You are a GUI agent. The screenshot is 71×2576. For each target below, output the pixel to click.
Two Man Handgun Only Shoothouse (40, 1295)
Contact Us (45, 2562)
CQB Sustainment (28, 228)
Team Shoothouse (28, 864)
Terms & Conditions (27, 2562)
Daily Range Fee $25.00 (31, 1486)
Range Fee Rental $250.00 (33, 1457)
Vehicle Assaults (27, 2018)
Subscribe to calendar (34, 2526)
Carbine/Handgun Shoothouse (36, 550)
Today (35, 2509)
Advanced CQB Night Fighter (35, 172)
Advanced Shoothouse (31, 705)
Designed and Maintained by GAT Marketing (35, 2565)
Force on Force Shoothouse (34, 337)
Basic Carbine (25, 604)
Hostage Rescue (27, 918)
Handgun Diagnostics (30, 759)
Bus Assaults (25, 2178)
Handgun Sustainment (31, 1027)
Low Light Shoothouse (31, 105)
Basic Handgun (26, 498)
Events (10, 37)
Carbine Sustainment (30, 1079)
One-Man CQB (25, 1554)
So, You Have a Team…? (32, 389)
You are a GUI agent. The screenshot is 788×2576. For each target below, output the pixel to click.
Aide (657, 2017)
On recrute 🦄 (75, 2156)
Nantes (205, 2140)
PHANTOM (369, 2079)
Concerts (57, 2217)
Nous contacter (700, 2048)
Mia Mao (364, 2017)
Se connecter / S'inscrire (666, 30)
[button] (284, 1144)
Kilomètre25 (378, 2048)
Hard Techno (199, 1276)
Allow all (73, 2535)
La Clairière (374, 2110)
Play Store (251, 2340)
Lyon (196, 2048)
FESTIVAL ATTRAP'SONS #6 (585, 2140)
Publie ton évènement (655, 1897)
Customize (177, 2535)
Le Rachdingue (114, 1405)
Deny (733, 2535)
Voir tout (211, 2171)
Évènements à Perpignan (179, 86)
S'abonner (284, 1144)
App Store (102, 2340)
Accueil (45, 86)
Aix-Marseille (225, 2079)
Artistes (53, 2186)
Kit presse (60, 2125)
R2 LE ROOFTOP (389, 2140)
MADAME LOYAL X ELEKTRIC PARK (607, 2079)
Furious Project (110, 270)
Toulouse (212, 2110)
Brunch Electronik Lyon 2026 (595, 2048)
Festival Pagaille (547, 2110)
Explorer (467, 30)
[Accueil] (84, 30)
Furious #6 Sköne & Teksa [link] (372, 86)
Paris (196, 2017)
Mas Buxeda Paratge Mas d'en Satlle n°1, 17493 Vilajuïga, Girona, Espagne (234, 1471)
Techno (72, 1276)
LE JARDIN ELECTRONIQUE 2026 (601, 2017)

- Task description -
Retype the records above, but only those lines that fall between the line containing "Lyon (196, 2048)" and the line containing "Accueil (45, 86)", with both of those lines included, exactly as written.

- Expected output -
Lyon (196, 2048)
FESTIVAL ATTRAP'SONS #6 (585, 2140)
Publie ton évènement (655, 1897)
Customize (177, 2535)
Le Rachdingue (114, 1405)
Deny (733, 2535)
Voir tout (211, 2171)
Évènements à Perpignan (179, 86)
S'abonner (284, 1144)
App Store (102, 2340)
Accueil (45, 86)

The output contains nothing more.